ТЕКСТ УПРАЖНЕНИЯ:
== == ==

Он пробыл в Хабаровске четыре дня и уехал, оставив радостное воспоминание и ощущение, что мы ни о чем не успели потолковать.
С 1955 года мой общий эмоциональный фон стал заметно снижаться, и вот по каким причинам. Я понял службу и ничего хорошего от нее уже не ждал. Попытки поступить в адъюнктуру не удавались: вначале я думал, что это случайность, но потом убедился, что это стремление раздражает медицинских начальников-служак, как, вероятно, раздражает лишенного спортивной чести лыжника, когда кто-то обходит его на дистанции и требует лыжню. Кроме того, до этих пор мне попадались старшие врачи — приличные люди, а с 1955 года пришлось служить с прохвостом, мелким, болезненно самолюбивым и мстительным.
<...> В армии превыше всего ценится послушание; умение выполнять свою работу не слишком плохо — на втором месте. Но надо всем этим возвышается «Его Величество Случай» (по Пушкину), который смеется над всякими хитроумными планами и расчетами. Самые энергичные усилия разбиваются о непреодолимую преграду тупости и недоброжелательства, и это парализует волю; ничего нельзя доказать и объяснить, потому что никому не интересно тебя слушать. <...>
Еще одна неприятная особенность службы в полку — необходимость жить в гарнизоне, где все друг друга знают, где служебные (да и не только служебные) отношения известны всем и каждому, где семьи офицеров, женам которых негде работать, доходят до неправдоподобной дикости. Здесь не в диковинку такие подвиги, как, например, ночью опорожнить свое помойное ведро в бочку, где сосед только что засолил капусту; поймав на своем огороде чужую курицу, торжественно ее обезглавить (в прошлом году произошло целое «куриное побоище», причем свирепость участников, вероятно, превзошла свирепость воинов Аттилы).

== == ==

ПРЕДСТАВЛЕННЫЕ ДАННЫЕ:
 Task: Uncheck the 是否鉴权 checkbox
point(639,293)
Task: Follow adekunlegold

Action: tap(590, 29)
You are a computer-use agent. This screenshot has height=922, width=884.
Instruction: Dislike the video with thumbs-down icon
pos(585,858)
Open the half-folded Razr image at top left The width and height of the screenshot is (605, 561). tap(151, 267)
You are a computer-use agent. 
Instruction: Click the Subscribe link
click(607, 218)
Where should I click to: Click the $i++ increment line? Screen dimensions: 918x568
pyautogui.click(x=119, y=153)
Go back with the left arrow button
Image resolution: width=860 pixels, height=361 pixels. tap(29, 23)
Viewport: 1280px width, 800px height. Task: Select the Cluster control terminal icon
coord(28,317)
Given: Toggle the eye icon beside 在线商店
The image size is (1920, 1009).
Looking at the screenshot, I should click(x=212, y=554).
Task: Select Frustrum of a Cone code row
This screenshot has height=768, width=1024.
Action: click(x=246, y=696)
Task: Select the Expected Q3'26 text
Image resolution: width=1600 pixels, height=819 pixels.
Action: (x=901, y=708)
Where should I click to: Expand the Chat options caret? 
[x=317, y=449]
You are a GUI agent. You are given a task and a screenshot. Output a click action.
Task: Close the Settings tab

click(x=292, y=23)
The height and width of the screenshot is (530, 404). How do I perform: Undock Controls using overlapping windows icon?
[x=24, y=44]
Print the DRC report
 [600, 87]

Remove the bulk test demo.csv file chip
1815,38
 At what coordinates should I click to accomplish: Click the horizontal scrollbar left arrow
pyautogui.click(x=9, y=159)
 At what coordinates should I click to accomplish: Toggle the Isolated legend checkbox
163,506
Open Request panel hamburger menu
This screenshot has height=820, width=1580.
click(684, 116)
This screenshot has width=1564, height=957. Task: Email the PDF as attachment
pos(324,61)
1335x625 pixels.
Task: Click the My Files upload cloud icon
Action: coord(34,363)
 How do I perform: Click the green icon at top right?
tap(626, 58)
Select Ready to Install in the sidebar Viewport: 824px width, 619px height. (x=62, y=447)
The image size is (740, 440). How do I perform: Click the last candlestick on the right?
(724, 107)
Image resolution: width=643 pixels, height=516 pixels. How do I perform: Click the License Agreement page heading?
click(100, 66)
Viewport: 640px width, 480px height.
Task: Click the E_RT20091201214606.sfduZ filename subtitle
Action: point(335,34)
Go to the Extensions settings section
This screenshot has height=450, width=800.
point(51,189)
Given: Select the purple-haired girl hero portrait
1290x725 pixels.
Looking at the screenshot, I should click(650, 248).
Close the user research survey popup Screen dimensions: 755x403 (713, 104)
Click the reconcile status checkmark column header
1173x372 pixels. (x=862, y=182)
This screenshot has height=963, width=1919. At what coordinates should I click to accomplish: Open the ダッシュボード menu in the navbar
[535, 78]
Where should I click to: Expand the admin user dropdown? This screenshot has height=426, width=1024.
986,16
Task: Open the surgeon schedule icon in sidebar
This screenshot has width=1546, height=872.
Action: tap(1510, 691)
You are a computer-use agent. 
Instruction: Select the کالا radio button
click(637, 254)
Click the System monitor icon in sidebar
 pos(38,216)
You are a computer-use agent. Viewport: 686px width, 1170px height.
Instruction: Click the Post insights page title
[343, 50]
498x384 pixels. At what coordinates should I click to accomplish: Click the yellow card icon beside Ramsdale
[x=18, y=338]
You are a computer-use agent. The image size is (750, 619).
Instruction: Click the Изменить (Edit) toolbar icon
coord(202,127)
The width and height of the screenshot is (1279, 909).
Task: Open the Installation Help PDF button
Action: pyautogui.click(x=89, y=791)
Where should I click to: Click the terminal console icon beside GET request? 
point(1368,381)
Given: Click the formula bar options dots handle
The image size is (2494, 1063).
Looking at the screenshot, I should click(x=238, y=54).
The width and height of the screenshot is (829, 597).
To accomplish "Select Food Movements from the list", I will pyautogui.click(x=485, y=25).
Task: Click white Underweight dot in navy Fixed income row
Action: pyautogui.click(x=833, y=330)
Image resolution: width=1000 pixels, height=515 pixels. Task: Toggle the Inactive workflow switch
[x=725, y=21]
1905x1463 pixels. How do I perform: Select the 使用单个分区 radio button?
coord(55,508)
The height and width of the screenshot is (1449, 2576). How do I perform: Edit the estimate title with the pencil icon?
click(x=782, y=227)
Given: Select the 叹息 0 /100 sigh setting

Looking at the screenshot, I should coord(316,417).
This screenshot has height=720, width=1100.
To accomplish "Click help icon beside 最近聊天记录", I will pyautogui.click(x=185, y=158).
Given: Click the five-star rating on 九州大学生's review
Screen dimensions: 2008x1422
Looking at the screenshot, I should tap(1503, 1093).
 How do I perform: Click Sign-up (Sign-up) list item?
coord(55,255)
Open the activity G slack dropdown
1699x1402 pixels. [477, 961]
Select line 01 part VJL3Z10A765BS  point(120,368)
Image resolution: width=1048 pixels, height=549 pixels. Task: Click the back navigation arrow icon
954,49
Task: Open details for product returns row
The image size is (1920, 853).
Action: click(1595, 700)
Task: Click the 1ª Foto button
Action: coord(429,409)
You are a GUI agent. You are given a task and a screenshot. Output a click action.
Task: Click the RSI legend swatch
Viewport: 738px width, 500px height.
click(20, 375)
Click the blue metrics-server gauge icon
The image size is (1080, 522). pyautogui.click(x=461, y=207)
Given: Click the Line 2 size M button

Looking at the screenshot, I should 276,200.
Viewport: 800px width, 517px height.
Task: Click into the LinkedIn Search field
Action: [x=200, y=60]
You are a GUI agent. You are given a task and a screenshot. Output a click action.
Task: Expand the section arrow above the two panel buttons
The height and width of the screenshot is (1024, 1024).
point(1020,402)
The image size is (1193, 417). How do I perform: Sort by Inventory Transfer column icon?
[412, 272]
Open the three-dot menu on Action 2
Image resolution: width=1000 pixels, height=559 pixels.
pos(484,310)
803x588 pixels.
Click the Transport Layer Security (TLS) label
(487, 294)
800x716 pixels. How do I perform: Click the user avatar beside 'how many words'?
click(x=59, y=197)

== == ==

СПИСОК ЗАДАНИЙ:
- 1) Что, согласно тексту о службе в полку, в армии ценится превыше всего?
- 2) Пожалуйста, продолжите текст о службе в полку после его последнего предложения.
Данные представляют собой отдельный материал.

ОТВЕТЫ К ЗАДАНИЯМ:
- 1) Послушание.

- 2)
Живешь в густой атмосфере пошлости, когда на каждое событие жизни есть стандартная фраза; из года в год рассказываются одни и те же анекдоты и случаи. Чего стоит анекдот о ефрейторе, который подметал пол и не отдал вовремя честь подошедшему полковнику? Впервые я услышал его в школе от военрука (который впоследствии украл какие-то физические приборы и скрылся), в армии я его слышал десятки (если не сотни) раз, как, впрочем, и несколько других историй.
Мне как старому холостяку часто задают вопрос: «Что ты не женишься?» И тут же неизменно добавляют: «Впрочем, зачем жениться, если у товарища жена есть?» Острота достаточно плоская, если же слышишь ее регулярно раз в месяц, то она становится тошнотворной. Сама по себе эта шутка не так страшна, но когда весь разговор состоит из подобных замечаний, не хочется разговаривать и поневоле становишься нелюдимым.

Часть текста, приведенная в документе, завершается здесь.